**PROVIDED TEXT**:
────────

This was a married couple of Austrian nationality, where the husband had unlimited tax liability in Switzerland but the wife had limited tax liability due to co-ownership of real estate. As a full professor at the University of St. Gallen, his husband was gainfully employed and also earned additional income from self-employment. He lived in a single-family house in St. Gallen, which the couple owned in joint ownership. The wife was a self-employed artist and after living together in a single-family house in St. Gallen for a few years, she moved into a condominium in Linz (Austria).
The husband first applied to the Administrative Appeals Commission of the Canton of St. Gallen that, due to the double taxation practice of the Federal Supreme Court in Switzerland, only half of the joint income and assets were taxable in Switzerland, as the wife had acquired a condominium in Austria and had also established her residence there. In its decision, the Administrative Appeals Commission stated that a spouse who is subject to unlimited tax liability in Switzerland can only be taxed on his or her own part of income. Moreover, the spouse with limited tax liability is subject to the tax jurisdiction of Switzerland only to the extent of his or her limited tax liability.70 The limited tax liability is based on the rate of the total income and assets. Since the unlimited taxation of the spouse who lives and works in Switzerland is at the marriage rate, it cannot be argued that the couple as a whole is taxed more heavily than a single person.
The Federal Supreme Court protected the opinion of the lower court.71 Both the lower court and the Federal Supreme Court rightly reiterated that the principles for avoiding double taxation established for intercantonal relationships cannot be applied telquel to international relationships.72 The aim of the national practice of dividing the tax factors in half is to ensure that, where spouses have separate main tax domiciles, each canton can benefit from the economic capacity of the spouse resident in that canton. If, under international conditions, only half of the tax factors of spouses were taxed in Switzerland, this would possibly result in income earned in Switzerland being only partially taxed here and not taxed at all in the other country.73 The lower court also stated that the division of factors into halves in international relations was arbitrary, since it was assumed that each spouse used exactly half of the total income and assets.74 However, this is "in obvious contradiction to the constitutional principle of equality of rights and the principle of taxation according to economic performance derived from it".75.

────────

**RECORDS**:
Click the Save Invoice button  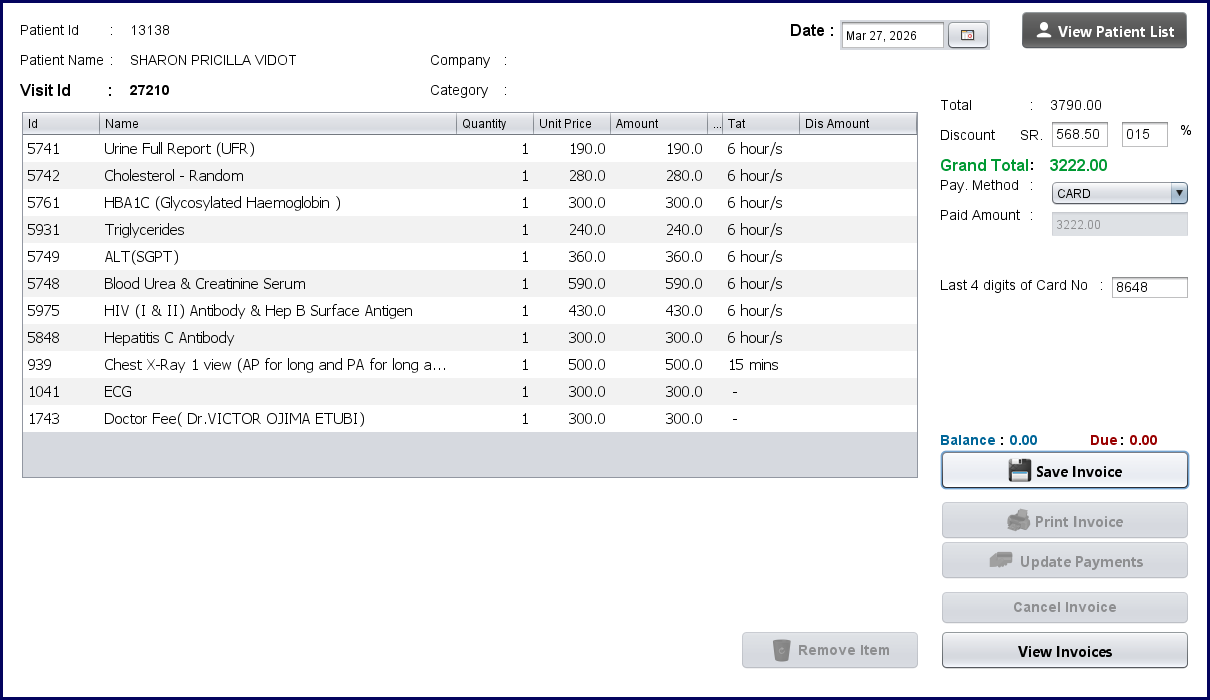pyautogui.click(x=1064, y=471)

────────

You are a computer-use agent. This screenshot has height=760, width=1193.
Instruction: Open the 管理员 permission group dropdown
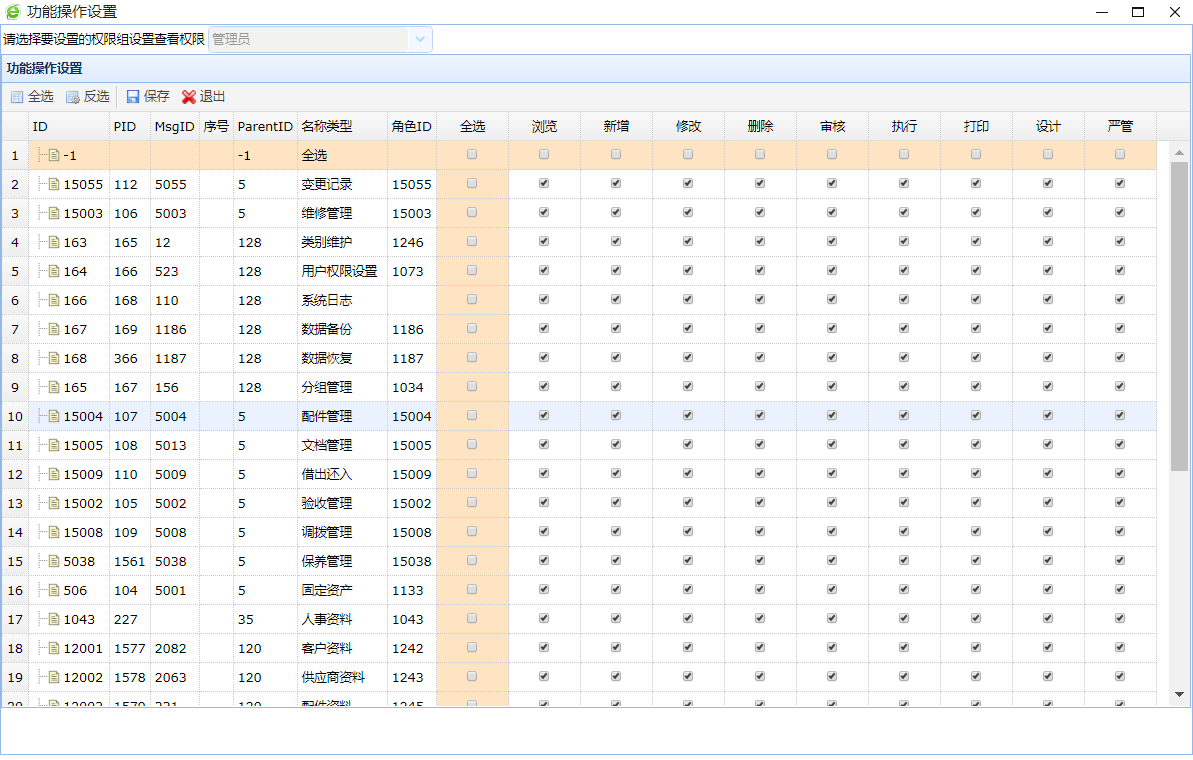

────────

**WHAT THE EXERCISE ASKS**: In the text on the married couple's Swiss taxation, where did the wife move after living in the single-family house in St. Gallen for a few years?

**SOLUTION BELOW**: She moved into a condominium in Linz, Austria.